The reported typical habitus of synthetic or natural lipscombite is either tetrahedral (bi)pyramid or octahedral “jackstones”69,70. In contrast, the lipscombite crystals that formed during the present experiments exhibited specific morphologies that differed according to the level of cell encrustation, i.e. to the initial mineral to organic matter ratio. Framboidal lipscombite crystals formed during experiments with slightly encrusted cells (immersion within the mineralization medium for 6 h), leading after 24 h of heating to lipscombite minerals with a pseudo-radial mesostructure, locally composed of an aggregate of micrometre-sized mineral domains. This suggests that a low mineral to organic matter ratio was likely responsible for a large number of nucleation sites, and thus for high nucleation rates, thereby inhibiting the growth of automorph crystals and leading to framboidal morphology, as suggested for framboidal pyrites73. Multiple microbial remains became embedded wihtin these lipscombite framboids, some of them being morphologically well preserved. In contrast, flattened and elongated bipyramidal lipscombite single crystals formed during experiments with heavily encrusted cells (immersion within the mineralization medium for 24 h) (Fig. 1). A high mineral to organic matter ratio likely allowed crystal growth to proceed towards automorphous shapes, with a preferential direction of growth along the c axis69. Single crystals embedded and at the same time filled in the cell-like remnants.

Concluding Remarks

The present study evidences that Fe-phosphate encrustation of S. acidocaldarius cells enhances organic matter degradation during thermal treatment simulating burial-induced diagenesis, likely because of redox reactions. These reactions eventually lead to the precipitation of lipscombite in close association with microbial remains through (1) partial amorphous FeIII-phosphate dissolution and subsequent FeIII reduction upon oxidation of organic matter at 150 °C, (2) Fe (re-)binding with organic matter remains, (3) lipscombite nucleation onto cellular material and subsequent crystal growth. In addition to being a potential Eh indicator66, lipscombite minerals may thus be seen as proxies of the presence of (biogenic) organic matter prior to diagenesis, their shape informing about the initial mineral to organic matter ratio. Lipscombite could thus constitute a mineralogical biosignature in ancient Fe deposits72,74 or in modern Fe-phosphate sedimentary settings (e.g. lake Pavin39). Indeed, the present results suggest that cellular microfossils might be encapsulated within Fe-bearing single crystals or clusters of single crystals depending on the initial encrustation stage of the microbial cells. This result might provide insights to interpret the microfossil/pseudofossil record.

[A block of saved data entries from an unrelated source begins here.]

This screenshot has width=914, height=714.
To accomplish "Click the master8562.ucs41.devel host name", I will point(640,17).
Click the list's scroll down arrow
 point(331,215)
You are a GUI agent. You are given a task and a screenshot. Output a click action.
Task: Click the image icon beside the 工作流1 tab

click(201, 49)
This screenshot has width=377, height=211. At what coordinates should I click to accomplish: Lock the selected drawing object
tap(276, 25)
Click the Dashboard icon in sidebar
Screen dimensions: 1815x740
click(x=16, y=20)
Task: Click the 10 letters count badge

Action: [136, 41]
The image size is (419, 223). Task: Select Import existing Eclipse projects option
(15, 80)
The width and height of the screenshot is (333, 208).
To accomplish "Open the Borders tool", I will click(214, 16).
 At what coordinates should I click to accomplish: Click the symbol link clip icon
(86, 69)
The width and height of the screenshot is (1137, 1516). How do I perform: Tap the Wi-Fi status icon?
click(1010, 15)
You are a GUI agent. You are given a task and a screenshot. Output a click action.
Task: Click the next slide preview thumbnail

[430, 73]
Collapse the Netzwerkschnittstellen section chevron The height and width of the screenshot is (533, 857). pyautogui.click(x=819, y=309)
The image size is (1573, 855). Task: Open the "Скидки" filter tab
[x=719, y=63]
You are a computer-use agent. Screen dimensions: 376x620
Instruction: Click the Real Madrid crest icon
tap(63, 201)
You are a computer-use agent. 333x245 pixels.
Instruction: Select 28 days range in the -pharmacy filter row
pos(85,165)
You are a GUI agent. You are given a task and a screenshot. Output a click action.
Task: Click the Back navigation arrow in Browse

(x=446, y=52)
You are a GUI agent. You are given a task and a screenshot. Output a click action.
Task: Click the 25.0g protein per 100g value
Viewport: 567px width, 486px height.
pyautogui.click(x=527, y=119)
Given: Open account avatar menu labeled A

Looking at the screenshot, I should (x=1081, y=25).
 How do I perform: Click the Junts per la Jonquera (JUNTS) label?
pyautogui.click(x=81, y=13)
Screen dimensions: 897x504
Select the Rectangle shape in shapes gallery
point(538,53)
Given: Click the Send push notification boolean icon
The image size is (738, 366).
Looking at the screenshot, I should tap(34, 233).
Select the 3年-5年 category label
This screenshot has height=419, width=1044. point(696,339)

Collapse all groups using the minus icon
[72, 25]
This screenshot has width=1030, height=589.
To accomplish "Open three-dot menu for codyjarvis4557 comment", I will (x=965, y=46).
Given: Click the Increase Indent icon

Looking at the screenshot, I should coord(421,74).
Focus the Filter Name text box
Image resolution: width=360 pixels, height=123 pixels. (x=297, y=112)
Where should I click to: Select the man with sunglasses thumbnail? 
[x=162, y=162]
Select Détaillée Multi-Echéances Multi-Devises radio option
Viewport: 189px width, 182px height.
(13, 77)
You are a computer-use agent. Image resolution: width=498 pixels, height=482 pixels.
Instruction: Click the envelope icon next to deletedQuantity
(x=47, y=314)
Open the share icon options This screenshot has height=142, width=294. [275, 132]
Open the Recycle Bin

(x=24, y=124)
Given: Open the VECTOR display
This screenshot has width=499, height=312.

Finally, besides the potential applications for the generation of thermostable biocomposites following the extreme biomimetic concepts75, the present results may be of interest for biotechnology. Biominerals formed through bacterial Fe biomineralization (and particularly hollow shells) have been shown to provide very efficient electrochemical properties in Li batteries35,60. Lipscombite obtained upon the present experimental conditions displayed very specific morphologies, including porous spheres, and it has been shown that lipscombite can incorporate Li ions in its structure and exhibit good electrochemical performances in Li batteries76,77. It would thus be worth evaluating the electrochemical performances of the lipscombite minerals formed upon hydrothermal conditions with S. acidocaldarius cells.